Lettere al Corriere – risponde SERGIO ROMANO
Un recente rapporto di Bruxelles ha messo in evidenza che non vi sono stati passi in avanti nelle trattative di adesione della Turchia all’Unione Europea. Se, come appare ormai probabile, questo Paese non entrerà mai a far parte dell’Europa, quali saranno le sue future sfere di influenza, vista la nascente Comunità euroasiatica di Vladimir Putin, comprendente le ex repubbliche sovietiche turcofone dell’Asia centrale? La Turchia sarà quindi destinata a diventare un punto di riferimento per le nascenti democrazie arabe del Medio Oriente, secondo un schema neo ottomano?
Riccardo Rivolta
Caro Rivolta, Inegoziati per l’adesione all’Unione Europea sono divisi in capitoli, ciascuno dei quali corrisponde a una delle molte aree che sono ormai materia comune. La distanza dal traguardo finale si misura calcolando la maggiore o minore rapidità con cui i negoziatori concludono l’esame di un capitolo per passare al successivo. Per quanto concerne la Turchia, non mi risulta che sia stato aperto, nel corso del 2011, alcun capitolo nuovo. I negoziati, quindi, sono praticamente fermi e le prospettive dell’adesione (finché la Repubblica di Cipro, con l’aiuto di altri Paesi, potrà bloccare il negoziato) pressoché inesistenti. Tutti sanno d’altro canto che dopo la fine delle trattative (se mai si riuscisse a completare il percorso), alcuni Paesi, fra cui la Francia, chiederebbero agli elettori di ratificare l’accordo con un referendum popolare. Nel corso di una crisi economica e finanziaria che colpisce duramente alcuni ceti sociali, i fautori del no evocherebbero la falsa immagine di un continente sommerso dall’immigrazione turca e riuscirebbero a vincere la partita.
Per la Turchia quindi il problema non è se convenga o meno aspirare all’adesione. Il vero problema è se sia meglio interrompere la finzione dei negoziati o tirare avanti lasciando le cose come stanno. Se volesse stracciare il velo di una trattativa ipocrita e inconcludente, il governo Erdogan potrebbe cogliere l’occasione offerta dal recente viaggio del presidente francese in Armenia dove Nicolas Sarkozy, per compiacere i suoi ospiti, ha esortato la Turchia a fare pubblica ammenda per il «genocidio » degli armeni durante la Grande guerra. Ma non credo che il governo turco abbia intenzione di spingere la protesta sino alla rottura. L’Ue ha tenuto la Turchia in sala d’aspetto, ma le ha chiesto di fare esattamente ciò che Erdogan voleva sentirsi chiedere: ridurre considerevolmente il potere dei militari nel sistema politico turco. E il negoziato, anche se bloccato, dimostra pur sempre che la Turchia appartiene all’Europa e alla sua storia.
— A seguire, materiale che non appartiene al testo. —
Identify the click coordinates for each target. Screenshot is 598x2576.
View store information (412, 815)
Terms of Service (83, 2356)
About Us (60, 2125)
Questo non impedirà al governo di Ankara di cogliere altre occasioni offerte dai mutamenti politici delle regioni che circondano il Paese. Putin cercherà di creare una Unione euroasiatica di cui la Russia sarebbe il centro e la guida. Ma Erdogan può contare sulle simpatie di quella vasta area ex sovietica che non vuole ricadere sotto il dominio di Mosca. Gli arabi hanno vecchi pregiudizi antiturchi che non sono ancora interamente scomparsi. Ma la Turchia rappresenta pur sempre un interessante modello politico e un utile partner economico. Non basta. Agli occhi dell’Occidente la Turchia è il più laico dei Paesi musulmani; agli occhi dell’Islam è il meno laico dei Paesi che gravitano nell’orbita dell’Occidente. Non mancheranno occasioni in cui la Turchia sarà più utile all’Europa di quanto l’Europa sia utile alla Turchia.